When you have a schedule, it doesn’t mean that you have to follow it to a dot that you end up getting more exhausted from the mental pressure. A schedule builds a guided structure over your day and helps you complete your tasks. 

If you’re a digital person, you can make use of productivity apps to help you out on your day. 

In one research, it has been discovered that “the average company loses more than 20% of its productive capacity more than a day each week”. This is due to organizational drag which is a process that consumes valuable time and prevents individuals from getting things done which is basically your productivity killer.  

And now, there are a wide range of options off of your Apple Store or Google Play Store that can help you boost your productivity. 

Here are the top three:

Best for Organization: Todoist

First, Todoist is available in Windows, Mac, iOS, Android, Chrome, Safari, and Firefox so you can run it anywhere which makes it a very versatile app. The basic features are for free but some premium features can be accessed by two monthly plan premiums for $3/mo and $5/mo which is really affordable and worth it for the features and organization that it will bring into your life. 

Todoist is like the popular Trello which is a task management tool that enables you to break down complex tasks into easily manageable lists. Its key features include a slick and feature rich interface that helps you with task management by prioritising tasks, setting project goals, and keeping track of your progress through the reports feature. 

Best for Improving Habits: Forest

This productivity tool is designed for heavy mobile phone users like me (I think). Part of what makes me unproductive is my constant need to take a break and scroll through facebook, twitter, and instagram in periods of 20 minutes which can be very unhealthy. 

The Forest App takes improving your habits into a more fun way. The productivity interface features a digital tree that grows in time as you focus on your tasks and leave it launched on your phone. The more time you spend away from your phone, the more your tree will grow. And if you leave it long enough, you could actually grow yourself a forest! The best part is you earn virtual coins in the app that can be used to plant and grow real life trees!

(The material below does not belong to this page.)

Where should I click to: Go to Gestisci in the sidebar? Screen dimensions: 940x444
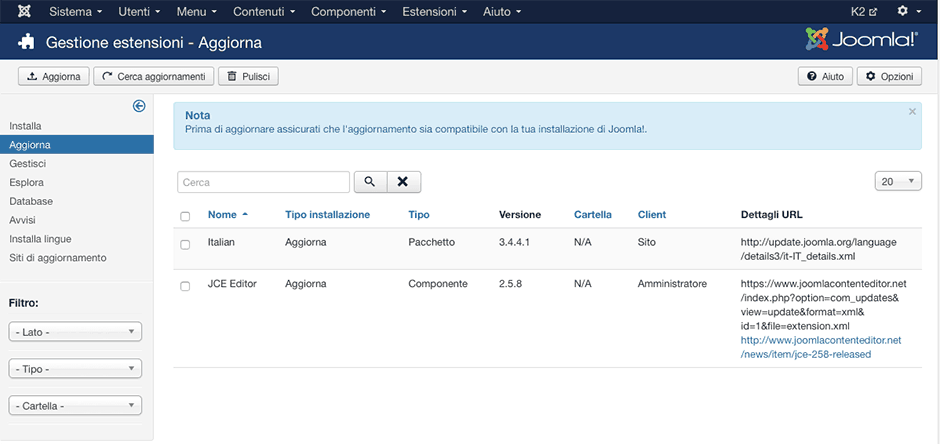click(x=28, y=163)
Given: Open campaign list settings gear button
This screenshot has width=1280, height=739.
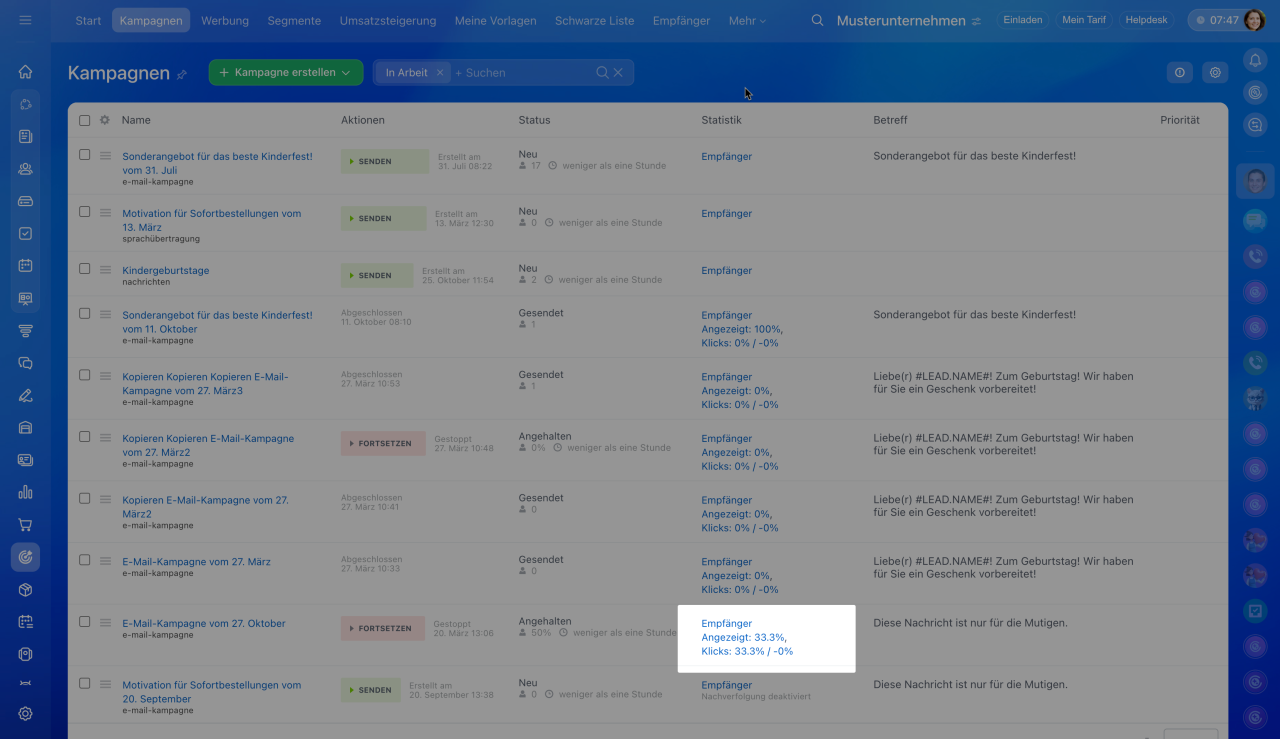Looking at the screenshot, I should [x=1215, y=72].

Not only are you getting more focused and getting more work done, you’re also helping the environment!

Best for Focus: focusbooster

This tool is available in Windows, Mac, iOS, Android with its basic features accessible for free and can be upgraded into a $2.99/mo or $4.99/mo plan. 

“Designed to make you do more” this application and productivity tool employs the popular time management concept called the Pomodoro technique wherein you work in sessions of 25 minutes and then take a five-minute break.

It has a mini timer flashed on the screen to keep you on track with a save sessions feature reserved for unavoidable distractions, maybe like your pet who is going extra clingy? Anyway, it also has a timesheet feature that logs all your progress and a report where you can look at the overview of your focus performance. 

Fifth is to take proper rest and enjoy your weekends

Productivity is a process and it’s not limited to the tasks achieved but also includes rest as a significant part of the cycle. In order to be productive for the week, you must not forget to energize yourself on the weekend. Most people skip this part in the productivity process which is why they are left exhausted and in the long run, suffer from poor performance. 

It is okay to take a break or leave your manager unanswered when it’s the weekend. You deserve some time to rest and we should all be respectful of this part especially now that it’s extra draining to work with a looming pandemic. 

And while you’re at it, get yourself a good cup of coffee and a good book and leave the digital world even for a while.